Re: [PATCH rcu/urgent 0/6] Fixes for RCU/scheduler/irq-threads trainwreck

From: Ben Greear
Date: Wed Jul 20 2011 - 16:56:26 EST


On 07/20/2011 01:33 PM, Paul E. McKenney wrote:
On Wed, Jul 20, 2011 at 09:57:42PM +0200, Ingo Molnar wrote:

* Ingo Molnar<mingo@xxxxxxx> wrote:


* Paul E. McKenney<paulmck@xxxxxxxxxxxxxxxxxx> wrote:

If my guess is correct, then the minimal non-RCU_BOOST fix is #4
(which drags along #3) and #6. Which are not one-liners, but
somewhat smaller:

b/kernel/rcutree_plugin.h | 12 ++++++------
b/kernel/softirq.c | 12 ++++++++++--
kernel/rcutree_plugin.h | 31 +++++++++++++++++++++++++------
3 files changed, 41 insertions(+), 14 deletions(-)
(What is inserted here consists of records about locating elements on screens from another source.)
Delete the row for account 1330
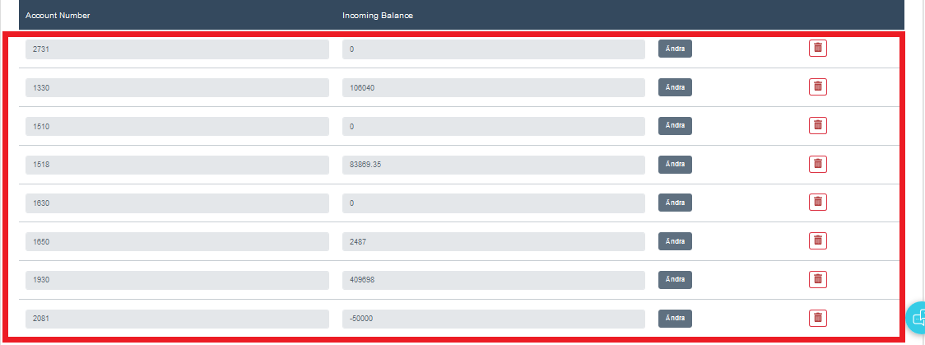 817,86
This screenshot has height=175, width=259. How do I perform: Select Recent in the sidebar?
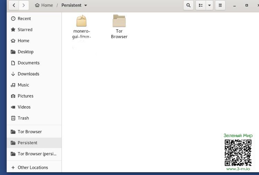pyautogui.click(x=24, y=19)
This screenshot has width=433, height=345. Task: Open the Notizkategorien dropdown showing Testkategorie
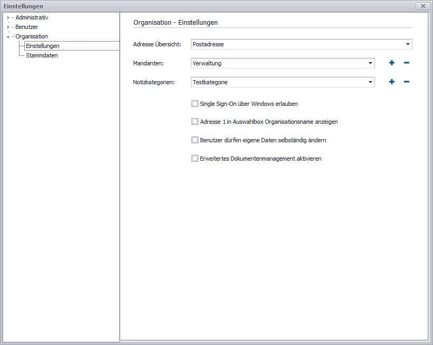371,82
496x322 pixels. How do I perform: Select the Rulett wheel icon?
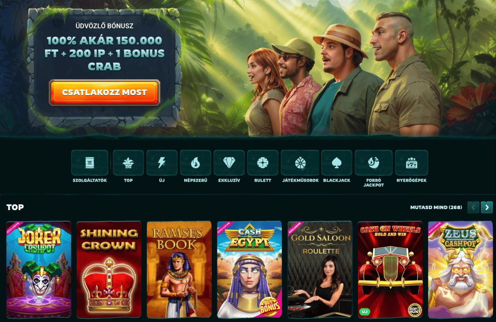tap(263, 163)
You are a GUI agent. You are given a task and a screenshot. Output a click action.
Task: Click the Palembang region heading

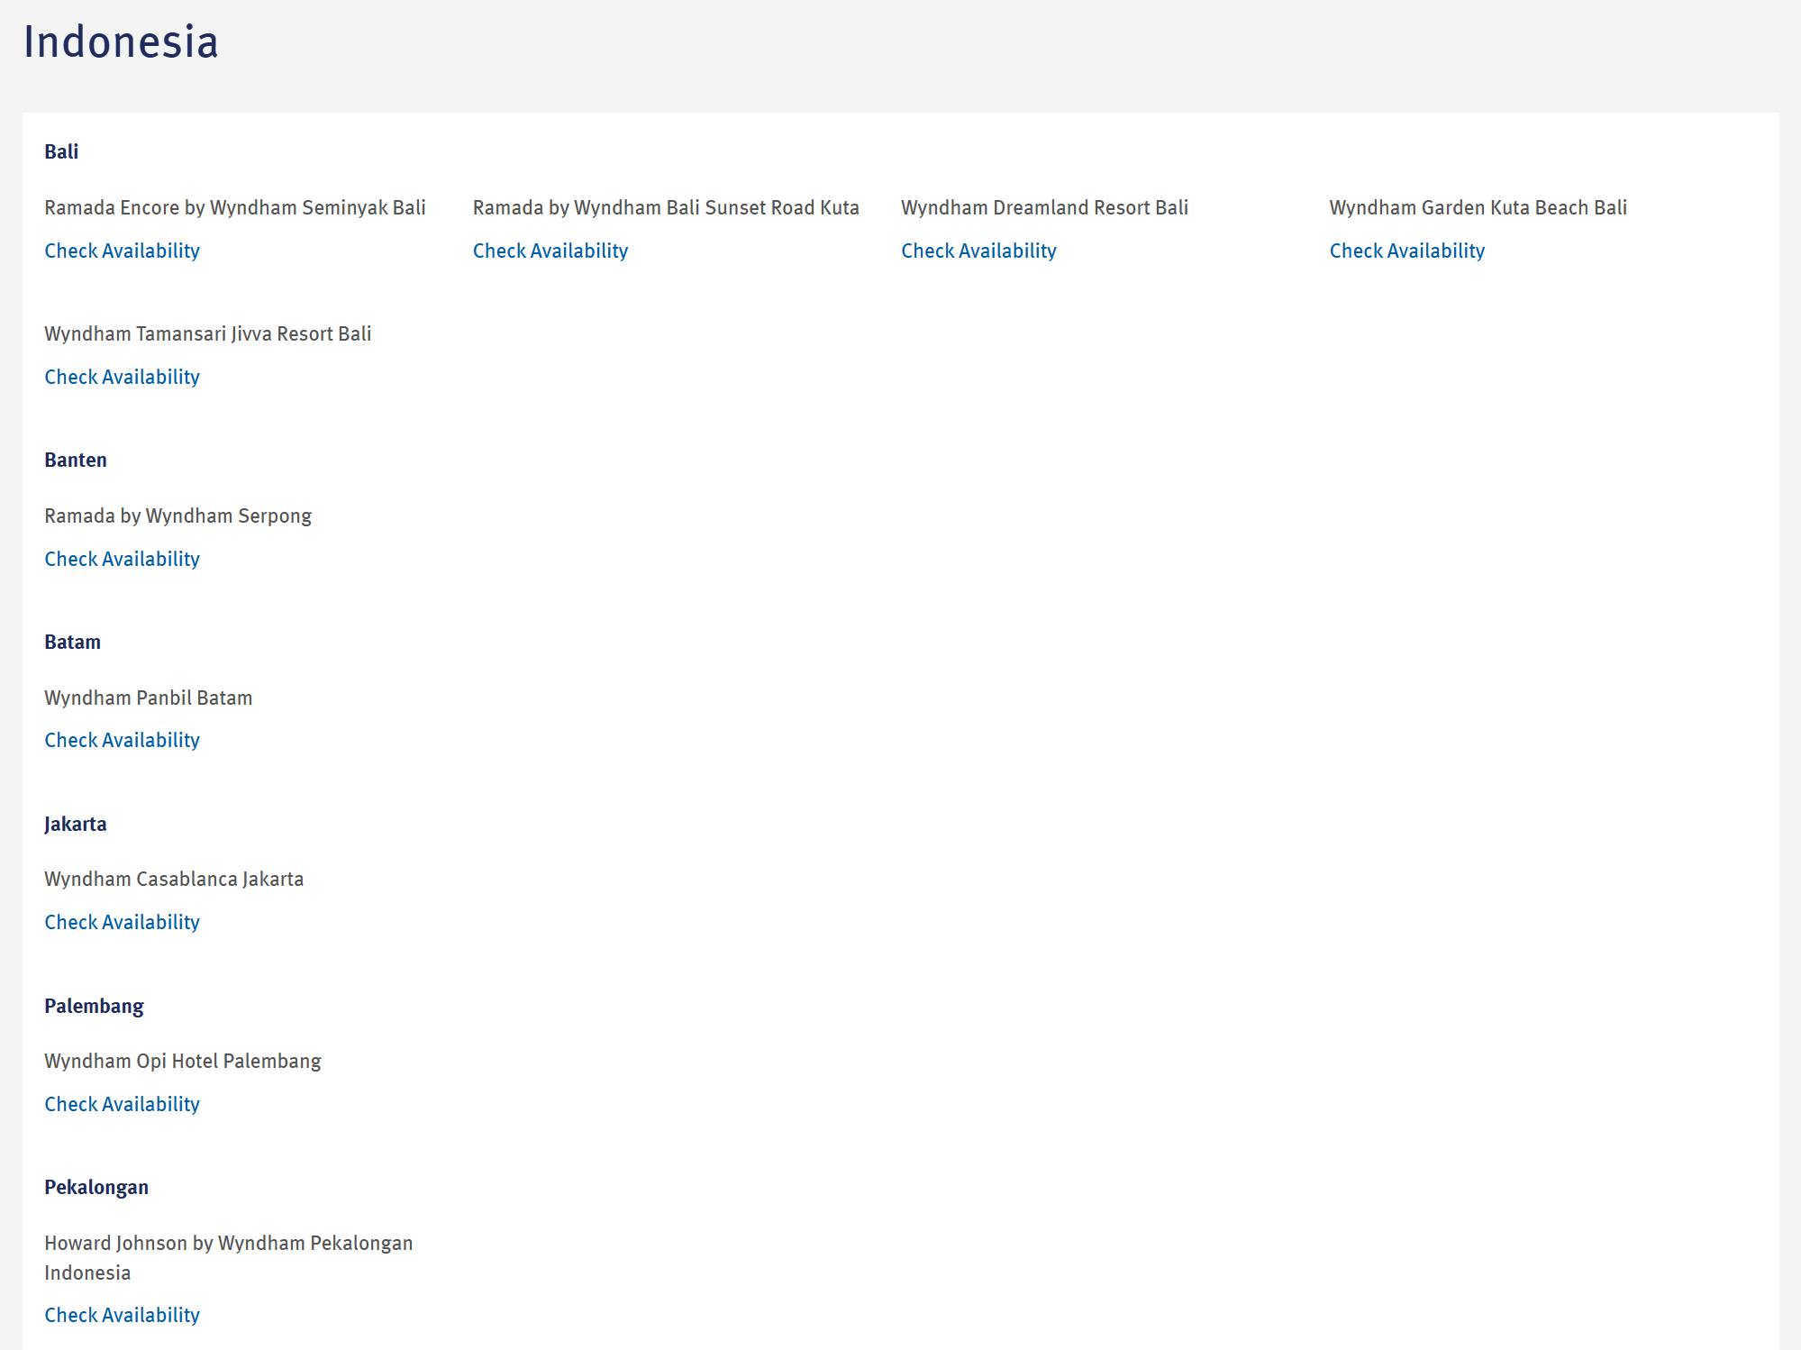94,1006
That's half the patch size and half the patch count.

PeterZ's question is relevant: since we apparently had similar bugs
in v2.6.39 as well, what changed in v3.0 that makes them so urgent
to fix?

If it's just better instrumentation that proves them better then
i'd suggest fixing this in v3.1 and not risking v3.0 with an
unintended side effect.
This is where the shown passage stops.